In 2024, TD became the first bank to plead guilty in the U.S. to conspiracy to commit money laundering, after three criminal networks moved over US$670 million through its accounts, and employees turned a blind eye. The bank has been charged US$3.1 billion in fines, but the real damage has been to its reputation. It will be up to new CEO Raymond Chun (above) to clean up its image. After joining TD as a management associate in 1992, Chun worked his way up to land a series of senior roles in insurance, investing and wealth management. Chun is considered thoughtful and astute, but his most notable attribute is that he’s had no involvement in the bank’s scandal-plagued U.S. operations—a sign that TD wants to put the debacle behind it.
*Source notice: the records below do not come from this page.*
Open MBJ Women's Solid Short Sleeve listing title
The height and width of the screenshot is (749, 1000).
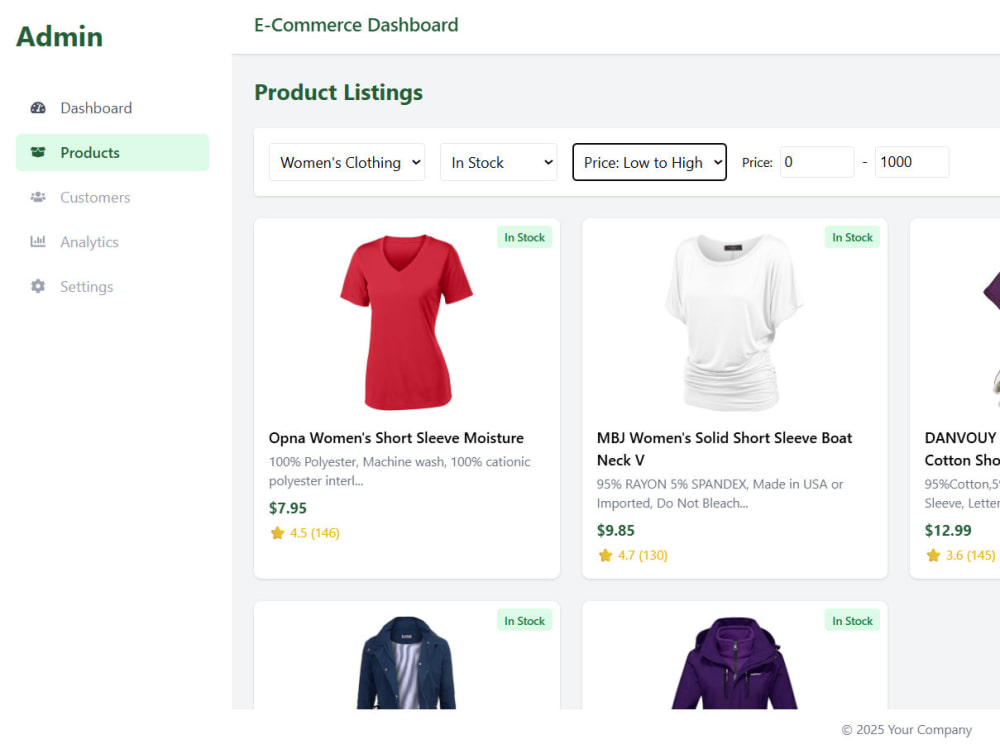(724, 449)
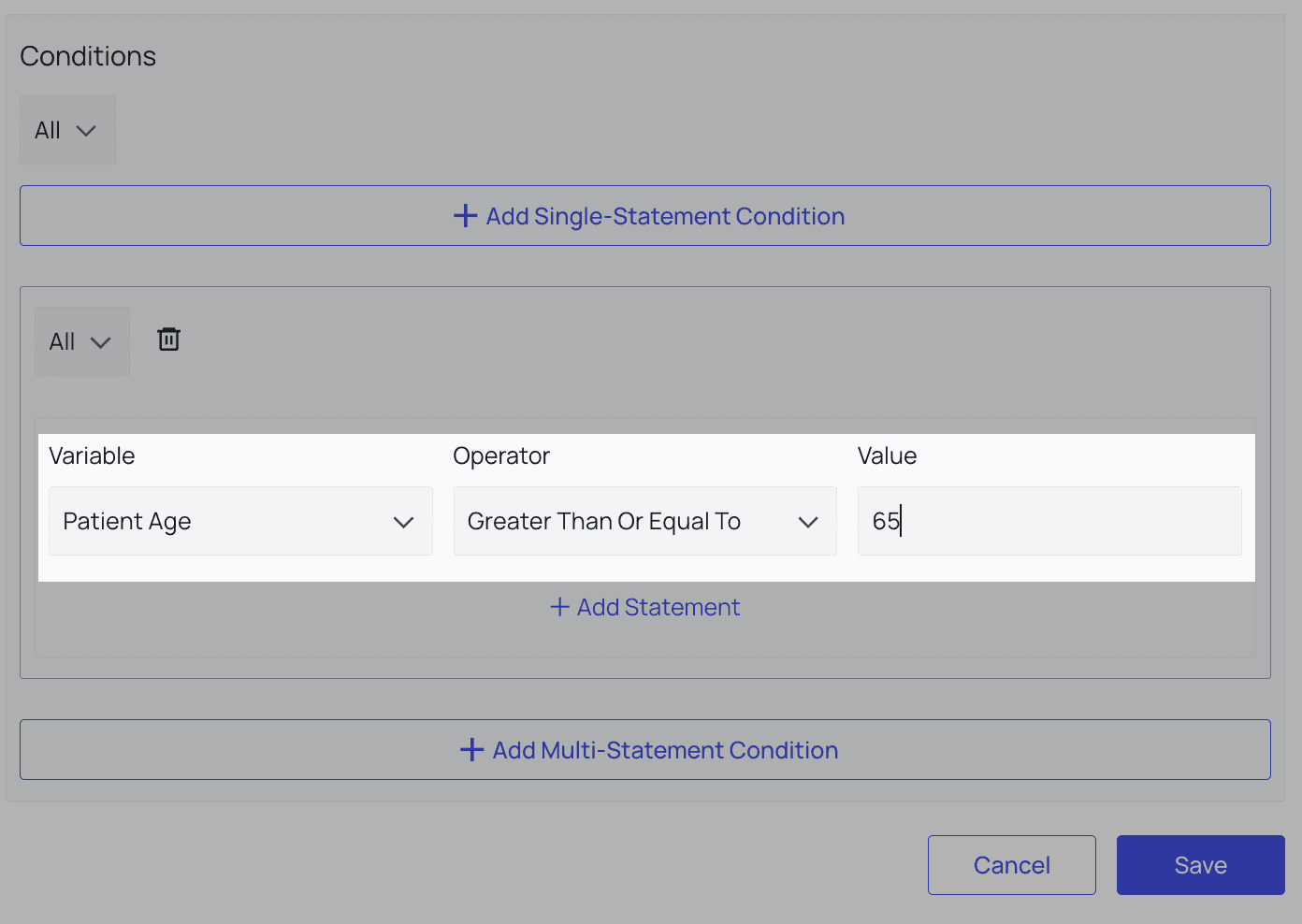Click the plus icon beside Add Statement
The width and height of the screenshot is (1302, 924).
tap(560, 607)
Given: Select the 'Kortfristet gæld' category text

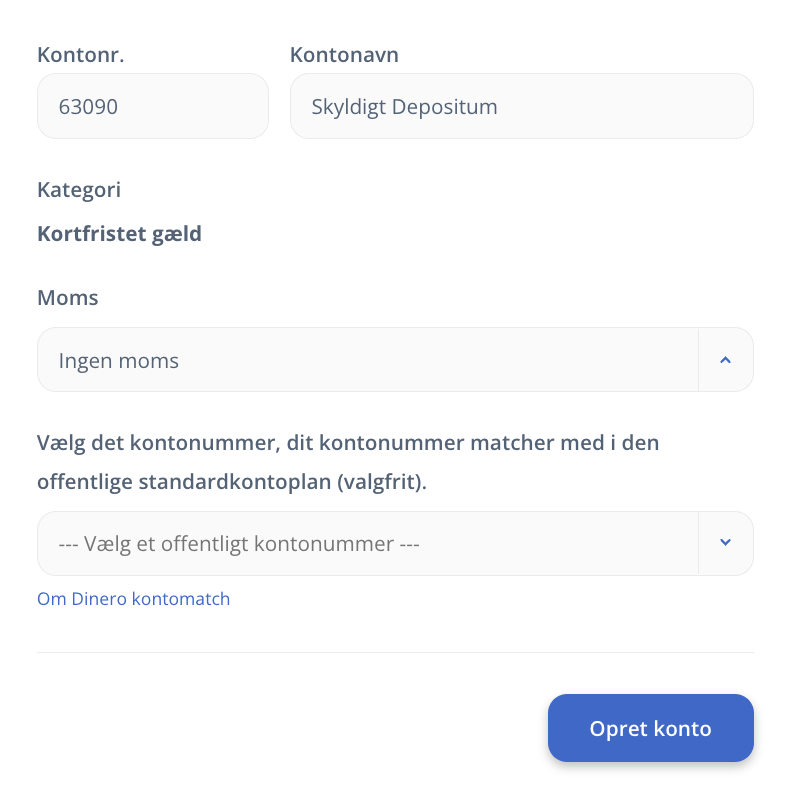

7. Canadians Will See a Corner Store Comeback

A corner store renaissance is sweeping the U.S., as city planners rediscover humble shopkeepers’ outsized contributions to neighbourhoods. Now the same trend is coming to Canada. Toronto city staff have been researching zoning changes to encourage corner stores. Vancouver has asked for public input on how to support the shops. And in Calgary, proposed zoning to allow more of them is scheduled to arrive in 2025. Small stores in Ontario can now also sell alcohol, giving them an extra kick. More vibrant, walkable neighbourhoods are just around the corner.

8. The Gig Economy Will Explode

If it seems like everyone has a side hustle, the data bears it out: a recent report from insurance provider Securian Canada found that nearly a quarter of Canadians participate in gig work, many on top of a full-time job. Whether it’s selling crafts on Etsy, driving for Uber or doing graphic design on the QT, gig work is becoming a necessary part of living in an ever more expensive country. More than a third of respondents to the Securian survey said they did so due to the rising cost of living, and gig work accounted for an average of 15 per cent of their income.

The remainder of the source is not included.